Task directions
Switch each "Qlik" in the lines below to "Talend" and write all the lines out again, leaving everything else unchanged.

Element lookup records:
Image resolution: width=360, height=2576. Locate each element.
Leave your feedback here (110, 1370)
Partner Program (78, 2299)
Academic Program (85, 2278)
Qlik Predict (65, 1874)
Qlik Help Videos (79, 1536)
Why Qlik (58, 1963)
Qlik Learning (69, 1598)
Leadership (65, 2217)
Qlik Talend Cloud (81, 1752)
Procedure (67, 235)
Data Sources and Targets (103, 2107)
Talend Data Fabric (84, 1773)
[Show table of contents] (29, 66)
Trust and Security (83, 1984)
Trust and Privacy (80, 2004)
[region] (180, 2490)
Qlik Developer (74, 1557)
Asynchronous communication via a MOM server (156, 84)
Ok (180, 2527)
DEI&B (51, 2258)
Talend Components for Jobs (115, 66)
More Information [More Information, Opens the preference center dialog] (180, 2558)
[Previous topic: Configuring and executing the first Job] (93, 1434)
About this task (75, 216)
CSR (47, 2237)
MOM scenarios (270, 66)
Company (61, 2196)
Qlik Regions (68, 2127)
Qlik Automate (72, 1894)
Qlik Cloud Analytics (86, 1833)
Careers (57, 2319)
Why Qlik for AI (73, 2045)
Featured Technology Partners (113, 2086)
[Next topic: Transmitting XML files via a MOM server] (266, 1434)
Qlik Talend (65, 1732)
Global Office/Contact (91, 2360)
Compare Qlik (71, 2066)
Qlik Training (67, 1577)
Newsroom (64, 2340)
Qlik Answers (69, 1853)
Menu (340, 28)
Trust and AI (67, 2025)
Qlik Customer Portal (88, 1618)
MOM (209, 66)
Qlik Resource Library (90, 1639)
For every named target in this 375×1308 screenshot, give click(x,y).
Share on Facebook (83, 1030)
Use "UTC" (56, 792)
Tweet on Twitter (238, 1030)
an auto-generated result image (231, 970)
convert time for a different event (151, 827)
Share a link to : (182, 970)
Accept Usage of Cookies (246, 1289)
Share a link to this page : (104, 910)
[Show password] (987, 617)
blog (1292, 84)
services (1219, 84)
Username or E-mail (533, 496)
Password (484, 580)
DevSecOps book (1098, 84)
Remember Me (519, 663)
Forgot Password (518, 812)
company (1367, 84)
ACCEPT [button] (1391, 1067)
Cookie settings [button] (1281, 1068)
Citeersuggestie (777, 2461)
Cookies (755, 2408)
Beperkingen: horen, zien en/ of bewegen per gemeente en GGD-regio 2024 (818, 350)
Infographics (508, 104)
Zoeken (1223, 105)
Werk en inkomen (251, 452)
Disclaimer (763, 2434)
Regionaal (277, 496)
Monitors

Solution to the problem
Image resolution: width=360, height=2576. Locate each element.
Leave your feedback here (110, 1370)
Partner Program (78, 2299)
Academic Program (85, 2278)
Talend Predict (65, 1874)
Talend Help Videos (79, 1536)
Why Talend (58, 1963)
Talend Learning (69, 1598)
Leadership (65, 2217)
Talend Talend Cloud (81, 1752)
Procedure (67, 235)
Data Sources and Targets (103, 2107)
Talend Data Fabric (84, 1773)
[Show table of contents] (29, 66)
Trust and Security (83, 1984)
Trust and Privacy (80, 2004)
[region] (180, 2490)
Talend Developer (74, 1557)
Asynchronous communication via a MOM server (156, 84)
Ok (180, 2527)
DEI&B (51, 2258)
Talend Components for Jobs (115, 66)
More Information [More Information, Opens the preference center dialog] (180, 2558)
[Previous topic: Configuring and executing the first Job] (93, 1434)
About this task (75, 216)
CSR (47, 2237)
MOM scenarios (270, 66)
Company (61, 2196)
Talend Regions (68, 2127)
Talend Automate (72, 1894)
Talend Cloud Analytics (86, 1833)
Careers (57, 2319)
Why Talend for AI (73, 2045)
Featured Technology Partners (113, 2086)
[Next topic: Transmitting XML files via a MOM server] (266, 1434)
Talend Talend (65, 1732)
Global Office/Contact (91, 2360)
Compare Talend (71, 2066)
Talend Training (67, 1577)
Newsroom (64, 2340)
Talend Answers (69, 1853)
Menu (340, 28)
Trust and AI (67, 2025)
Talend Customer Portal (88, 1618)
MOM (209, 66)
Talend Resource Library (90, 1639)
For every named target in this 375×1308 screenshot, give click(x,y).
Share on Facebook (83, 1030)
Use "UTC" (56, 792)
Tweet on Twitter (238, 1030)
an auto-generated result image (231, 970)
convert time for a different event (151, 827)
Share a link to : (182, 970)
Accept Usage of Cookies (246, 1289)
Share a link to this page : (104, 910)
[Show password] (987, 617)
blog (1292, 84)
services (1219, 84)
Username or E-mail (533, 496)
Password (484, 580)
DevSecOps book (1098, 84)
Remember Me (519, 663)
Forgot Password (518, 812)
company (1367, 84)
ACCEPT [button] (1391, 1067)
Cookie settings [button] (1281, 1068)
Citeersuggestie (777, 2461)
Cookies (755, 2408)
Beperkingen: horen, zien en/ of bewegen per gemeente en GGD-regio 2024 (818, 350)
Infographics (508, 104)
Zoeken (1223, 105)
Werk en inkomen (251, 452)
Disclaimer (763, 2434)
Regionaal (277, 496)
Monitors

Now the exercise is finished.